A mão de obra é um problema. Tem sido colmatado. Eu não encontrei ainda um único produtor que não tivesse apanhado as uvas por falta de mão de obra. O centro-norte de Portugal é uma região de minifúndio de vinha. E, muitas vezes, a mão de obra é feita pelos próprios proprietários e vizinhos, que se ajudam, pouco subcontratam. Produtos um bocadinho maiores, e talvez um bocadinho mais a norte, têm tido alguns problemas de mão de obra. E, muitas vezes, é a mão de obra sazonal que vem de fora para a colheita. Essa tem sido relativamente fácil de ultrapassar. Eu diria que a mais difícil é a parte que também é sazonal, que é a poda, que acontece durante o período do inverno. E é mais difícil porque é uma operação muito específica que exige formação, enquanto a vindima é cortar cachos e já está, a poda exige alguma formação. E, naturalmente, trazer pessoas do Bangladesh, ou da Índia, ou de África, ou de Angola, de qualquer lado, para vir apanhar uvas, tem-se conseguido, mas depois conseguir dar-lhes formação para que façam uma poda bem feita é mais difícil.

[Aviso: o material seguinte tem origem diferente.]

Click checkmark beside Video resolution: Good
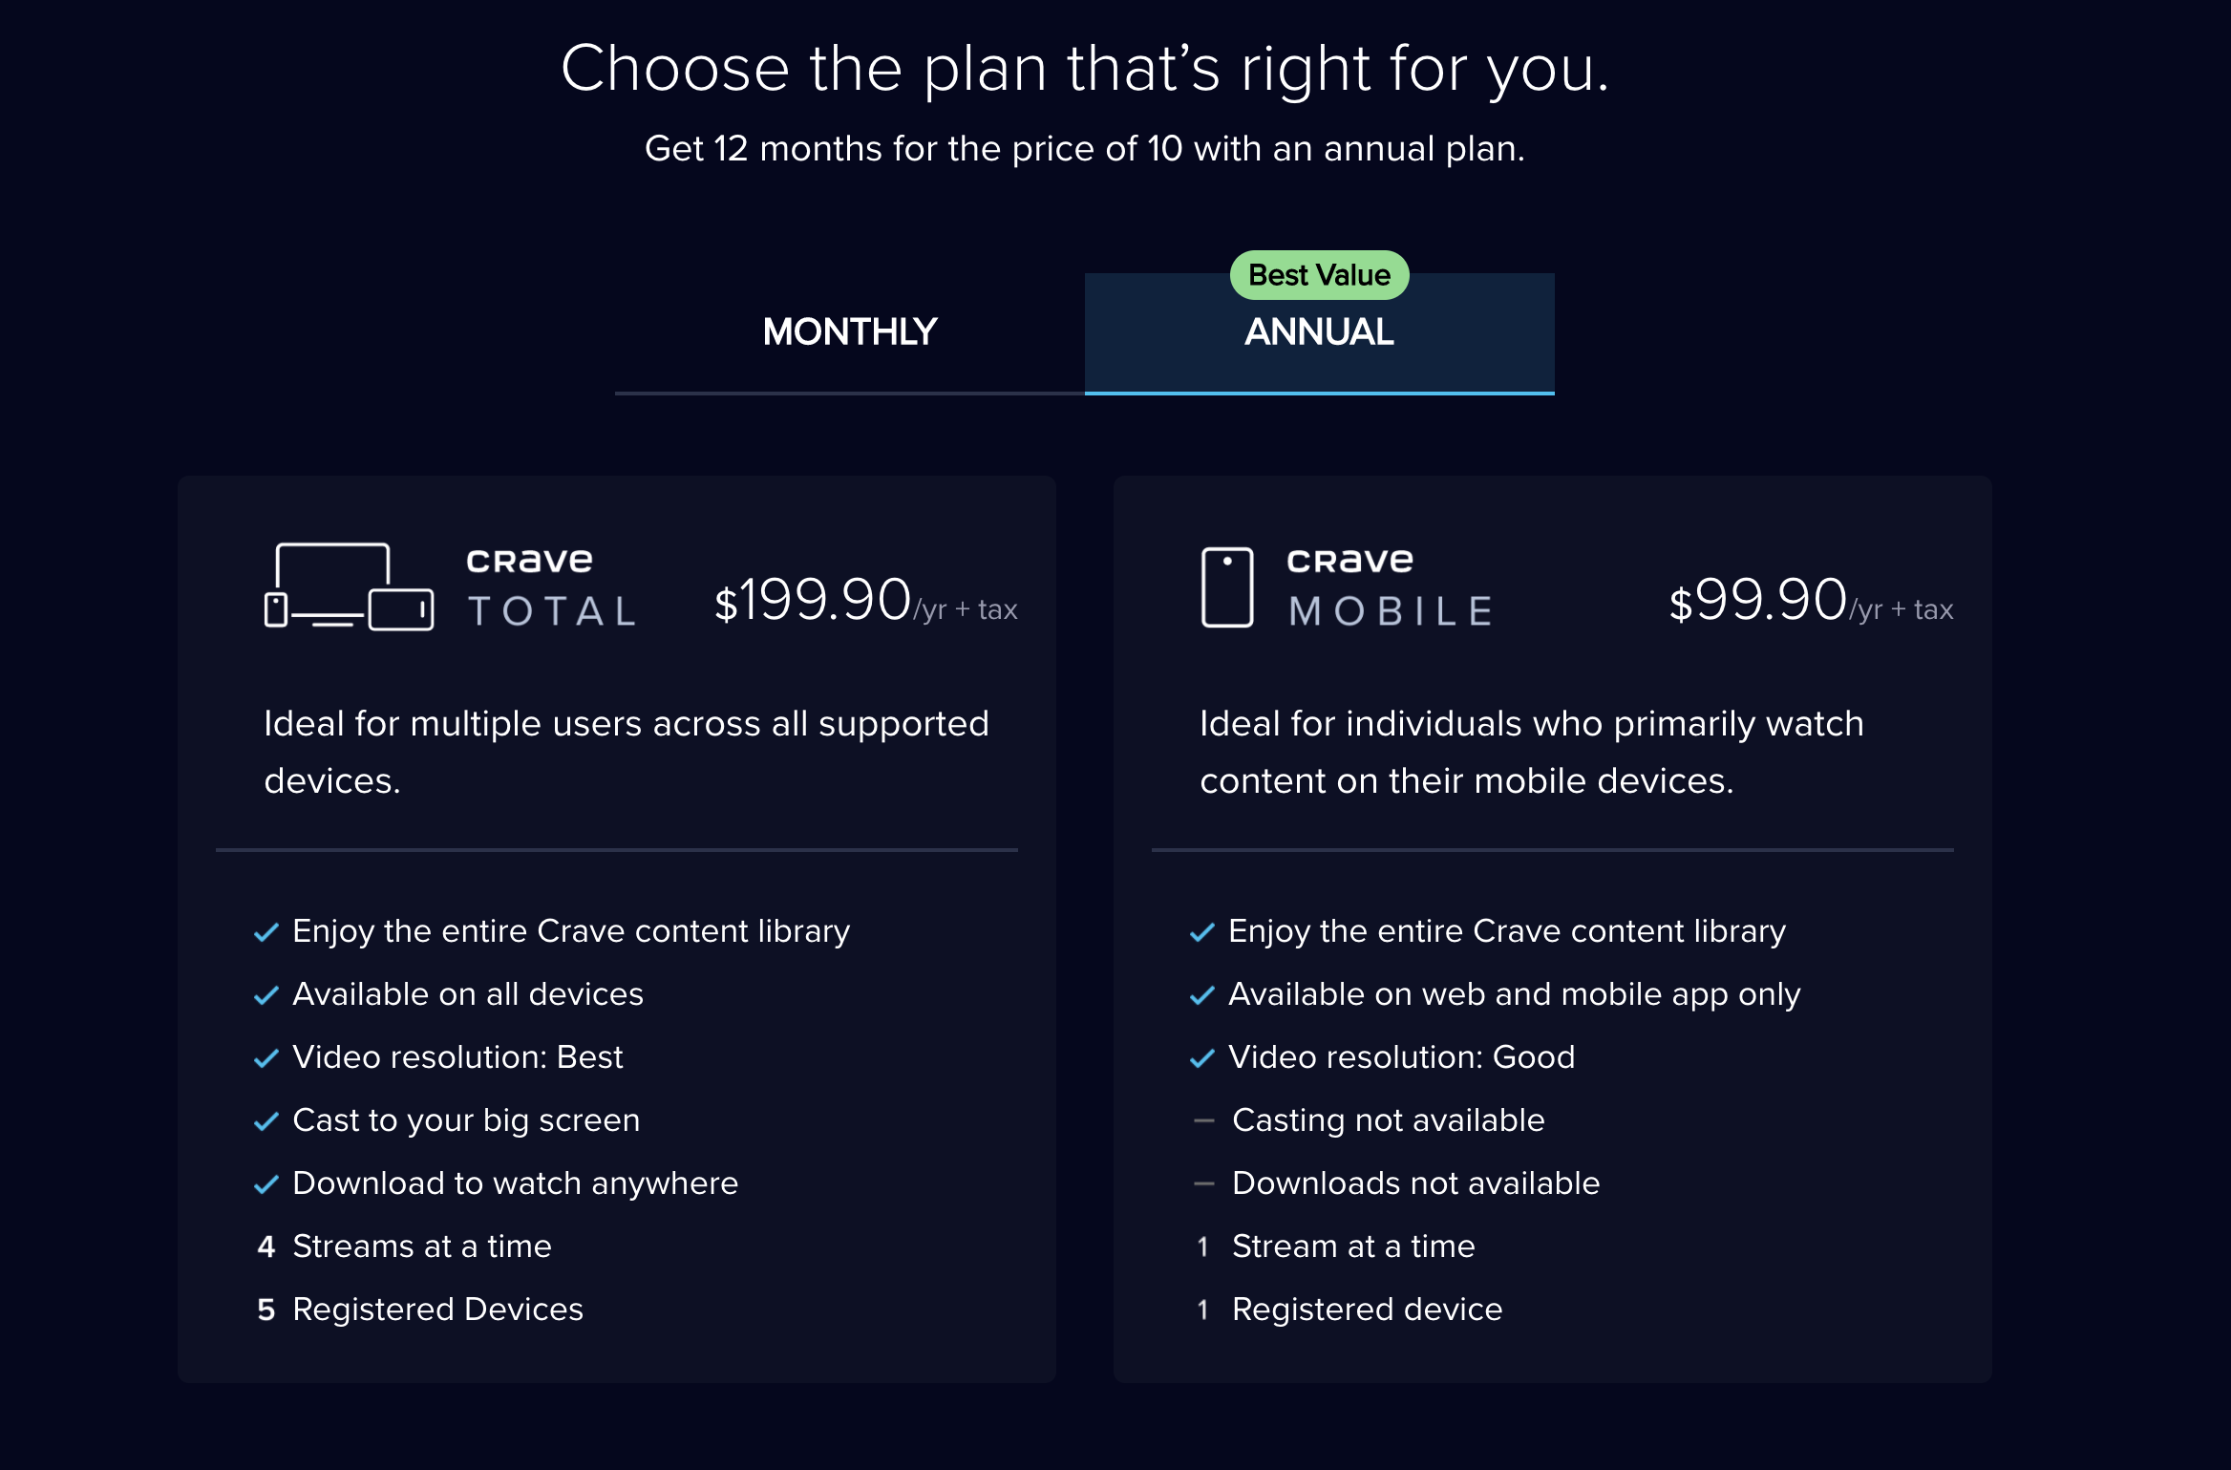This screenshot has height=1470, width=2231. pos(1202,1058)
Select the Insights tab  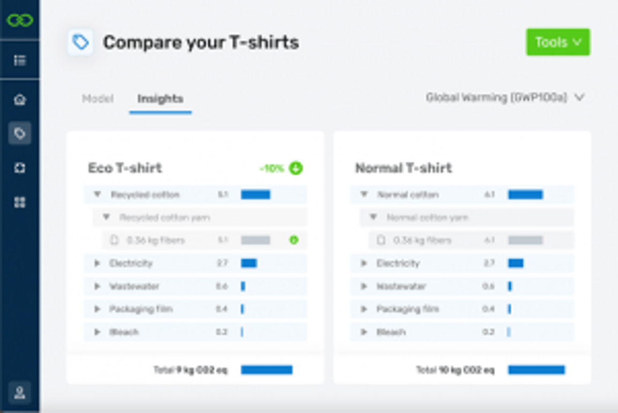click(160, 99)

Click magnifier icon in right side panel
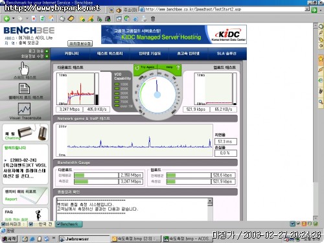[x=321, y=102]
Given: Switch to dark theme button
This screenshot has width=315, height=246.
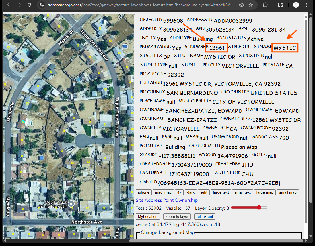Looking at the screenshot, I should 190,192.
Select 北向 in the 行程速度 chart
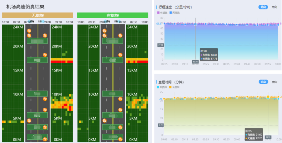Screen dimensions: 282x143 263,7
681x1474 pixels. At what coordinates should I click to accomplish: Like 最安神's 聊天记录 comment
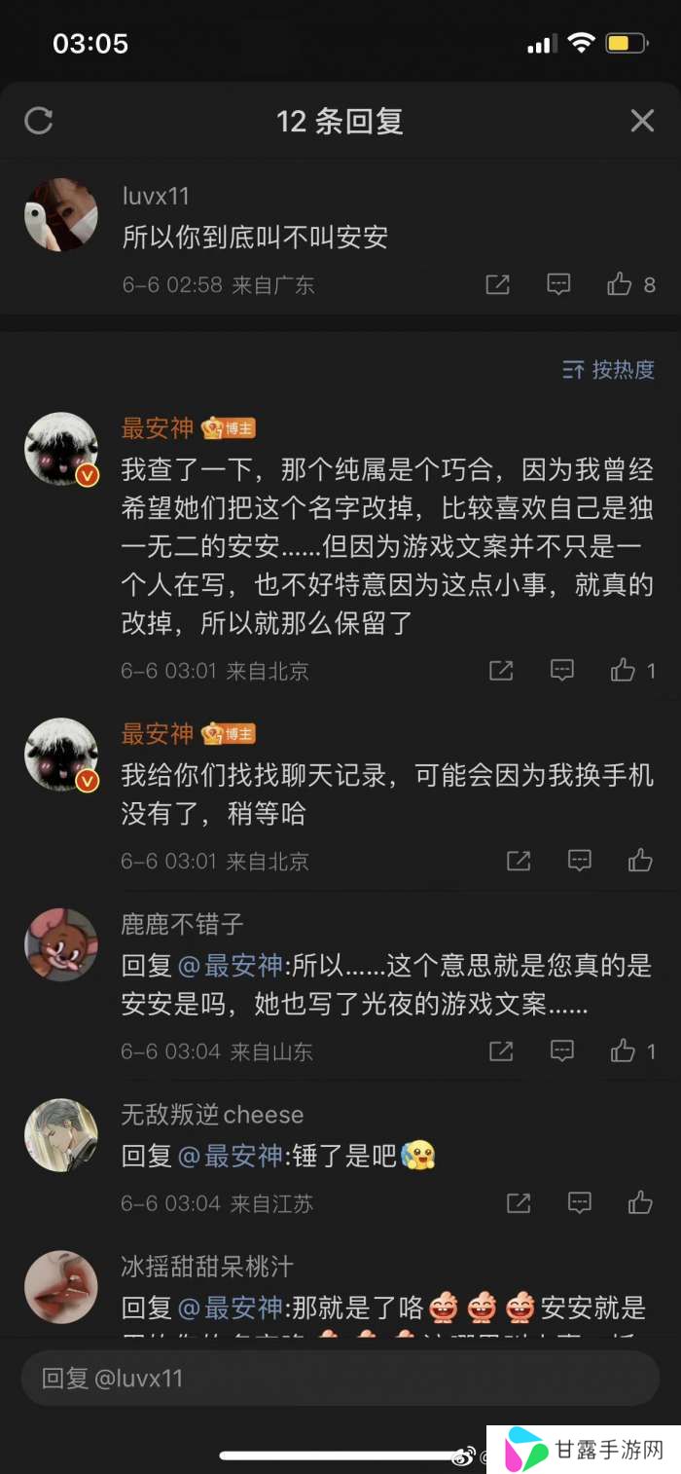click(640, 861)
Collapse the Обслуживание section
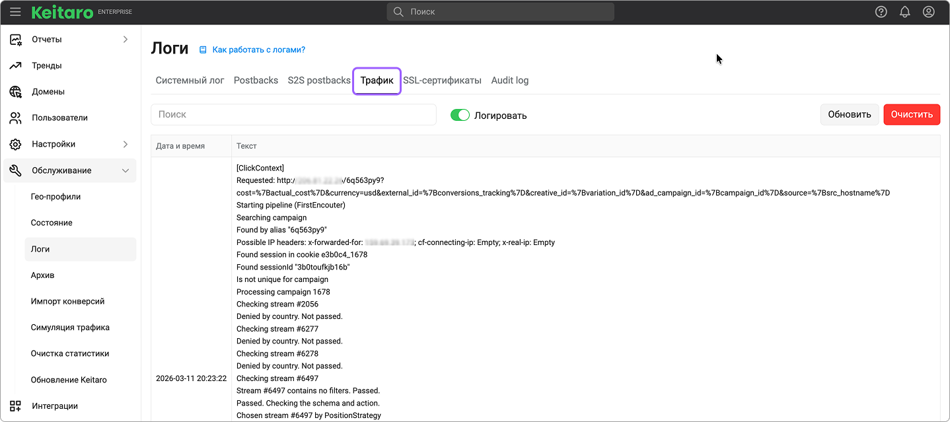The image size is (950, 422). (x=126, y=170)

E uma poda mal feita afeta muito as vinhas, quer a produção, quer depois o rendimento e o desenvolvimento da própria videira. Aqui é mais preocupante.

Para a campanha da apanha, têm tido acordos com embaixadas desses países terceiros para conseguirem mão de obra?
Não conheço os casos específicos, sei de vários produtores que têm mão de obra estrangeira. Têm muitas vezes o que nós comummente chamamos de angariadores, pessoas que trazem grupos de fora para a apanha ou da azeitona ou da uva. Não sei se existem acordos bilaterais com embaixadas. É natural que possam existir para facilitar os vistos de trabalho a essas pessoas, mas é algo que ultrapassa o setor.